Un modello basato solo sulla “blindatura” può offrire soluzioni temporanee, ma rischia di alimentare ulteriormente il clima di paura; al contrario, un approccio che punta a costruire relazioni sociali forti e a ridurre gli squilibri crea le basi per una sicurezza duratura. Occorrono contemporaneamente entrambe le strategie: il controllo e la prevenzione.

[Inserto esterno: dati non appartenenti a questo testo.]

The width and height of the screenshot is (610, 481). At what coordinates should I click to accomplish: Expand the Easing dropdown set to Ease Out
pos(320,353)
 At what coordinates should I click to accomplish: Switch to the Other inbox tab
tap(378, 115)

E’ utopico credere che sia sufficiente predicare rispetto e praticare solidarietà per risolvere il problema della sicurezza, ma neppure il poliziotto di quartiere (a proposito, qualcuno l’ha mai visto?), le ronde cittadine e l’inasprimento delle pene servono a molto, e spesso il solo risultato è spostare il problema di qualche centinaio di metri…. In definitiva, una società più sicura è quella che investe sulla inclusione di chi vive ai margini; non solo sui vigilanti, i lucchetti e le telecamere [un esempio per chi vive a Roma: la zona di via Marsala è resa più sicura dal centro di accoglienza di Binario95 o qualcuno preferirebbe ronde di vigilanti h24?].

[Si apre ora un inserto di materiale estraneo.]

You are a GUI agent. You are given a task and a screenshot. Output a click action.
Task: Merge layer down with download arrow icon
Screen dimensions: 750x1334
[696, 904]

La scorsa settimana il sindaco di Torino, Stefano Lo Russo, ha notato: “L’insicurezza e l’illegalità colpiscono prima di tutto i fragili: chi vive nei quartieri più difficili delle nostre città e chi ha un livello di istruzione più basso. Se non della sinistra, di chi dovrebbe essere la priorità di difendere queste persone?”. Non è sensato evitare di parlare di sicurezza per il timore che venga percepito come un tema di destra; è un tema vero che non è né di destra, né di sinistra: la differenza si fa su come viene affrontato e su quale delle due strategie (prevenzione e controllo) si privilegia di fatto. Anche Walter Veltroni ha rimarcato -sul Corriere della Sera- “Se non si vuole che certe idee violente, razziste, autoritarie si diffondano ancora più velocemente, bisogna avere il coraggio di capire che la vita concreta dei cittadini di questo tempo è fatta di tre priorità. Tre, non due. Lavoro, sanità e sicurezza.”
La politica concreta non si fa trovando capri espiatori e soffiando sul fuoco della paura, si fa proponendo una strategia e attuandola coerentemente: se riusciremo a sentirci più sicuri sarà stata una buona politica, se non ci riusciremo sarà stata una cattiva politica.